Stored data:
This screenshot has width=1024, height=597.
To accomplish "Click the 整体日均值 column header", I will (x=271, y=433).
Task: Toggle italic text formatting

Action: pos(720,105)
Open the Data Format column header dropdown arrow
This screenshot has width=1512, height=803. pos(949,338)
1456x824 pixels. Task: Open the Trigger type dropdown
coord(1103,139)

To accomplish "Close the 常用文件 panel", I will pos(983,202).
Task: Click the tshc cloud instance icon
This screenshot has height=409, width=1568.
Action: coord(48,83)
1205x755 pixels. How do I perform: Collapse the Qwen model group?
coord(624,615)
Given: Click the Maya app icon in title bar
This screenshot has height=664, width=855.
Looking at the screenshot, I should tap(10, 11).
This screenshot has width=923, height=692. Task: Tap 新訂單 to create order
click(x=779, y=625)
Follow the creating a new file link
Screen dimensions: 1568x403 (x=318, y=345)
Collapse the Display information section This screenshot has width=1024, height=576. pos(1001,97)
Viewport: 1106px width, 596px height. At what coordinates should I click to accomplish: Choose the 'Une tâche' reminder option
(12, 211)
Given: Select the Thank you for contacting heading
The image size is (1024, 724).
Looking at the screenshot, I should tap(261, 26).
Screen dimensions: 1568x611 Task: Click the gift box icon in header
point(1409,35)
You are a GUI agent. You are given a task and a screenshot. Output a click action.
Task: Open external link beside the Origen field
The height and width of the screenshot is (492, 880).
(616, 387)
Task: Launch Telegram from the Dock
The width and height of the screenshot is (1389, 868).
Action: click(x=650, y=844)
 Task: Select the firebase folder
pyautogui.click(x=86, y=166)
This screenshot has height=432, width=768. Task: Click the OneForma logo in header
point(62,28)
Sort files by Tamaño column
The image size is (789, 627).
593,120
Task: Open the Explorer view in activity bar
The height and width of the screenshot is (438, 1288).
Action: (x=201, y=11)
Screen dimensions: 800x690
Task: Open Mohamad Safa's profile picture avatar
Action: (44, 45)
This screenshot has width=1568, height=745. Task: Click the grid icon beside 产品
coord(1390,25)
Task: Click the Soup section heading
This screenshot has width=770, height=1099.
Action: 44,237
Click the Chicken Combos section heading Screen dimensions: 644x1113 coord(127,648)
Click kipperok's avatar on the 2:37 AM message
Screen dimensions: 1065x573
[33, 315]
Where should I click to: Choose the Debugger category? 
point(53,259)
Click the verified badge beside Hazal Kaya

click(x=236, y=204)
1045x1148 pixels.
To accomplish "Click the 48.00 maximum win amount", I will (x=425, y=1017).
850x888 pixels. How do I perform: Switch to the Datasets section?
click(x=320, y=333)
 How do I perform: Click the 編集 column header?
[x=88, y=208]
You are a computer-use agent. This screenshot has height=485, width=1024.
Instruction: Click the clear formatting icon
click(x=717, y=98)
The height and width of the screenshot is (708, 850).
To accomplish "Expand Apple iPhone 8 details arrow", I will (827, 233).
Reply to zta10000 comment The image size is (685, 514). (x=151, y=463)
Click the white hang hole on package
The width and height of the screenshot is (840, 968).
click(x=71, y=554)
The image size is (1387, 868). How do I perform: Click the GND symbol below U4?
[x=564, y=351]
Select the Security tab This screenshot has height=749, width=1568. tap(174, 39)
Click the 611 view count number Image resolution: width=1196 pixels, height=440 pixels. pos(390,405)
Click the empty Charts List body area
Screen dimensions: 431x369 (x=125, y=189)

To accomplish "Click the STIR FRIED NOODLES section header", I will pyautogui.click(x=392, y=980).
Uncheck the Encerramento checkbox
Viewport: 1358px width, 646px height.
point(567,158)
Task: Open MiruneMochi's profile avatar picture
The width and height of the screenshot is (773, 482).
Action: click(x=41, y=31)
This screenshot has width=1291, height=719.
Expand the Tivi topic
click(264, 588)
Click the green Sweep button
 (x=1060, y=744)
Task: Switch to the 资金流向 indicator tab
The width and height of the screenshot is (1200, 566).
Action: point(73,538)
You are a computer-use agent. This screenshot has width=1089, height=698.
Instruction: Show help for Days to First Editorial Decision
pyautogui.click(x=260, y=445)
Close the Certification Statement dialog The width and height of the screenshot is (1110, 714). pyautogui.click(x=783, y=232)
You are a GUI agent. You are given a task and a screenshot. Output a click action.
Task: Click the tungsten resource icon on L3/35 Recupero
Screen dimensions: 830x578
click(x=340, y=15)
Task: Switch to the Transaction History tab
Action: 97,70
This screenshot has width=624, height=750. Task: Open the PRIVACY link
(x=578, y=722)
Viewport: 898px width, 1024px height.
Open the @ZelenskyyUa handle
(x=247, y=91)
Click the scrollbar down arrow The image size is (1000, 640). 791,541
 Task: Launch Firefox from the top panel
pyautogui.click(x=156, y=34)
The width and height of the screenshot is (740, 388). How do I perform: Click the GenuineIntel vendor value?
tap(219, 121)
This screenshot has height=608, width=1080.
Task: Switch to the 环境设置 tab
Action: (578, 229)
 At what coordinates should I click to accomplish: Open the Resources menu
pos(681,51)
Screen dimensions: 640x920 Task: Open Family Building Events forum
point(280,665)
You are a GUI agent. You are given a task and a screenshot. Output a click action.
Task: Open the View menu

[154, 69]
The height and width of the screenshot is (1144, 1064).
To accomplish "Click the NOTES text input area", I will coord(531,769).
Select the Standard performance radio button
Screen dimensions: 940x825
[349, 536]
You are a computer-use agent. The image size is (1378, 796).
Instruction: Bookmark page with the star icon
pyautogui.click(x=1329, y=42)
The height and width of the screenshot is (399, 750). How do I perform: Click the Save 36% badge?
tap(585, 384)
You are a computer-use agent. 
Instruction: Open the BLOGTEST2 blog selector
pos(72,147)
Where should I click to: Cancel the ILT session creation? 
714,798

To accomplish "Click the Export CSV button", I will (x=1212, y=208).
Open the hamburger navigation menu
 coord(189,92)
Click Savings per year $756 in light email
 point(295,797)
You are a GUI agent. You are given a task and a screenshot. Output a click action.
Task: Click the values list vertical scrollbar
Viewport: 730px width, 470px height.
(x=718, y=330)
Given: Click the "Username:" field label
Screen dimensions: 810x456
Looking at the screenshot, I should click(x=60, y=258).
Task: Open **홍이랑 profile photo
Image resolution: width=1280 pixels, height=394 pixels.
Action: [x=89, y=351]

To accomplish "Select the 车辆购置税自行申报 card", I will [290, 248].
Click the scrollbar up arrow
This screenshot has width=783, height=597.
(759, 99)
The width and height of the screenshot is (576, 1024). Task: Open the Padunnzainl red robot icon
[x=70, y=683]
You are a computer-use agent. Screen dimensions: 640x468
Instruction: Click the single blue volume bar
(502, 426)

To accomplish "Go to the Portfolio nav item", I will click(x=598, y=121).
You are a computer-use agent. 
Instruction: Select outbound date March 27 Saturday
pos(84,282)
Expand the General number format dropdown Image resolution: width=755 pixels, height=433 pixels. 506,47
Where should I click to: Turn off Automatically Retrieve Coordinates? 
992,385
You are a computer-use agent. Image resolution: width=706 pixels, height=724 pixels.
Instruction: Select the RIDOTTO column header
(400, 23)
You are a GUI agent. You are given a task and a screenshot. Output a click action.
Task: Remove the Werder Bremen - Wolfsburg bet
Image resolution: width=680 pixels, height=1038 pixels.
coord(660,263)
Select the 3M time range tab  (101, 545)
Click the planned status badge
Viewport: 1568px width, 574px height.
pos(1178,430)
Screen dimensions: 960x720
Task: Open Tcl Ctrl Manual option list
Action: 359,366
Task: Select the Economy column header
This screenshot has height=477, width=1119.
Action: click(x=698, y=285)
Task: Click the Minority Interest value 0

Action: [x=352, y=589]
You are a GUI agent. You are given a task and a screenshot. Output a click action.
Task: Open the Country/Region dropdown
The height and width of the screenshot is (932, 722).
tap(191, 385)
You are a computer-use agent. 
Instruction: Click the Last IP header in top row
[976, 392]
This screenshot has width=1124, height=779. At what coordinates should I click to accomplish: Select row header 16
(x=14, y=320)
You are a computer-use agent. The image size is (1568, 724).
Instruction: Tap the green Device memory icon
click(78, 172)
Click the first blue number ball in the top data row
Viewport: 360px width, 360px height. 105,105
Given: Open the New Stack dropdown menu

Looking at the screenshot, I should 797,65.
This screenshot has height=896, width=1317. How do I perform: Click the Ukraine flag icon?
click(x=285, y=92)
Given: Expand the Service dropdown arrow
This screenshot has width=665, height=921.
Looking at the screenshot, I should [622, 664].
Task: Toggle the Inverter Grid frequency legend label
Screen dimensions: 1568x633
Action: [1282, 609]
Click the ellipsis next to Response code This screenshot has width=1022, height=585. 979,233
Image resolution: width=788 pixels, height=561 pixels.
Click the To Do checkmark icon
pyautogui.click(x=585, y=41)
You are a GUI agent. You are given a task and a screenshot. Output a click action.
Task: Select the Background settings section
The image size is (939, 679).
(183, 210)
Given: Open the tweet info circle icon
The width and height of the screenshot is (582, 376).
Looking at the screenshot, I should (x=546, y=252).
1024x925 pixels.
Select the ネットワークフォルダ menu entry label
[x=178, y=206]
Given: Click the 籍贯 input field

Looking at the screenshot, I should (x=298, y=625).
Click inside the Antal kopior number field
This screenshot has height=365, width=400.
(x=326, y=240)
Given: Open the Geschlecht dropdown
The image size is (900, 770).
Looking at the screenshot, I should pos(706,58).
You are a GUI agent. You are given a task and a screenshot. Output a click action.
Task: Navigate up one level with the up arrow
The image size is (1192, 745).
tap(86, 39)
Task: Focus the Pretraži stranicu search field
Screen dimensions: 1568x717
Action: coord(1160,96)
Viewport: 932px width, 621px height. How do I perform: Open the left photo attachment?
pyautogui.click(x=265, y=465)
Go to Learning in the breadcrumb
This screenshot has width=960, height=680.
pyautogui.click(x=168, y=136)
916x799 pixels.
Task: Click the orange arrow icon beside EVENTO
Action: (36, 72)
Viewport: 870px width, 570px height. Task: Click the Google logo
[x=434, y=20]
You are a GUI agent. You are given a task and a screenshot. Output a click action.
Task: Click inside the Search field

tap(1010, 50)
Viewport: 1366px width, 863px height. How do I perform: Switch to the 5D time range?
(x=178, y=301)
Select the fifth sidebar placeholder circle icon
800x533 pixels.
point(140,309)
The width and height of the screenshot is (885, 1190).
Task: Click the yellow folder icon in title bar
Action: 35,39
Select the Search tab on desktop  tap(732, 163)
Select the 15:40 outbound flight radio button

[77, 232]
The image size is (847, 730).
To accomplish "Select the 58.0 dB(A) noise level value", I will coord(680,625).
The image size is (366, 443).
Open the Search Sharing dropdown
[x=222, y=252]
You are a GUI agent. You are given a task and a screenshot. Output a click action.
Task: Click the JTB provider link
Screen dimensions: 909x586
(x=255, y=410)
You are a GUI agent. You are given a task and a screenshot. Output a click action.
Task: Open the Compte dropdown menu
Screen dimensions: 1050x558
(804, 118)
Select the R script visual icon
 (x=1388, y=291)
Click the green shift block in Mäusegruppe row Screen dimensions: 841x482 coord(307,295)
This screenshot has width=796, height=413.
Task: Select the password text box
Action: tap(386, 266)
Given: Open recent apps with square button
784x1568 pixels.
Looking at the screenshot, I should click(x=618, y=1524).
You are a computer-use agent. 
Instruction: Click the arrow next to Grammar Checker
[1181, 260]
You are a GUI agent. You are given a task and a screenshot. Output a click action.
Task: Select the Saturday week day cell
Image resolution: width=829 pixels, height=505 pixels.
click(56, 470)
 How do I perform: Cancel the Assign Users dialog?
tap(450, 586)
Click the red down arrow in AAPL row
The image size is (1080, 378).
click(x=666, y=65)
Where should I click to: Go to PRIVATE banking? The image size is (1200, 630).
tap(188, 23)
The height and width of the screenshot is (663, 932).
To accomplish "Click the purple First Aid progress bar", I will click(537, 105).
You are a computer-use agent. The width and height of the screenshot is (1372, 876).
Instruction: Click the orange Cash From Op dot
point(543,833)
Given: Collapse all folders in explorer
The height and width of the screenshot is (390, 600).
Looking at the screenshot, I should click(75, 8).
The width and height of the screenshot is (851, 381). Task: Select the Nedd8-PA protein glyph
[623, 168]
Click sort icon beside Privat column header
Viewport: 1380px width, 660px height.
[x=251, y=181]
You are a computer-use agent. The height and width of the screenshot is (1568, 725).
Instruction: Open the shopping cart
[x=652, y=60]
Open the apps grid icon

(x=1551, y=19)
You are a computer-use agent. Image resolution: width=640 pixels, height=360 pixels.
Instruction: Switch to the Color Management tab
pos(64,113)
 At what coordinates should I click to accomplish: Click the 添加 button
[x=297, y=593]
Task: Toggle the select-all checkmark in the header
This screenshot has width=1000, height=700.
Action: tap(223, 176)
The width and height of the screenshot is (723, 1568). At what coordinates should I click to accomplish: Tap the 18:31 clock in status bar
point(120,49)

* WHAT YOU NEED TO DO: From the data above, output only the lines between the line containing "Close the Certification" and the line containing "Viewport: 898px width, 1024px height.", inclusive, exactly as written.

* TASK SOLUTION:
Close the Certification Statement dialog The width and height of the screenshot is (1110, 714). pyautogui.click(x=783, y=232)
You are a GUI agent. You are given a task and a screenshot. Output a click action.
Task: Click the tungsten resource icon on L3/35 Recupero
Screen dimensions: 830x578
click(x=340, y=15)
Task: Switch to the Transaction History tab
Action: 97,70
This screenshot has width=624, height=750. Task: Open the PRIVACY link
(x=578, y=722)
Viewport: 898px width, 1024px height.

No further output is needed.